Banyak pasangan menganggap perjanjian kawin hanya soal pisah harta. Faktanya, dokumen ini juga menjaga keadilan finansial sekaligus mencegah konflik hukum di masa depan.
Menurut ahli hukum keluarga, ada tiga bentuk utama perjanjian kawin: kebersamaan untung rugi, kebersamaan hasil pendapatan, serta peniadaan harta bersama.
Bentuk pertama, kebersamaan untung rugi, membuat pasangan hanya berbagi keuntungan dan kerugian, tanpa mencampur harta bawaan masing-masing sejak sebelum menikah.

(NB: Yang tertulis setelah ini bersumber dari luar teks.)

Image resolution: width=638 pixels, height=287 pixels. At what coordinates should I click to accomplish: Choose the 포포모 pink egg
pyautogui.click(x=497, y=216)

Bentuk kedua, kebersamaan hasil pendapatan, mengatur hanya penghasilan dan kerugian usaha selama perkawinan yang dibagi, sementara harta pribadi tetap milik individu.
Dasar hukumnya tercatat dalam KUH Perdata, di mana tanggung jawab suami masih dominan. Namun, bentuk ini dianggap adil bagi pasangan dengan penghasilan berbeda.
Bentuk ketiga, peniadaan harta bersama, memisahkan seluruh aset maupun utang. Cocok bagi pasangan dengan usaha pribadi, warisan keluarga, atau perbedaan hukum antarnegara.
Jika salah memilih, konsekuensinya bisa berat: rebutan rumah pasca-cerai, terbebani utang pasangan, hingga usaha pribadi otomatis jadi milik bersama.
Karena itu, penting berkonsultasi sebelum menentukan bentuk perjanjian. Notaris dan pencatat perkawinan wajib mengesahkan, sesuai putusan Mahkamah Konstitusi No.69/PUU-XIII/2015.
Perjanjian kawin bisa dibuat sebelum atau saat pernikahan berlangsung. Bahkan bisa dikustomisasi selama tidak bertentangan dengan hukum dan norma kesusilaan.
Banyak pasangan bertanya apakah berlaku seumur hidup. Jawabannya ya, kecuali ada kesepakatan bersama untuk mengubah isi perjanjian secara resmi.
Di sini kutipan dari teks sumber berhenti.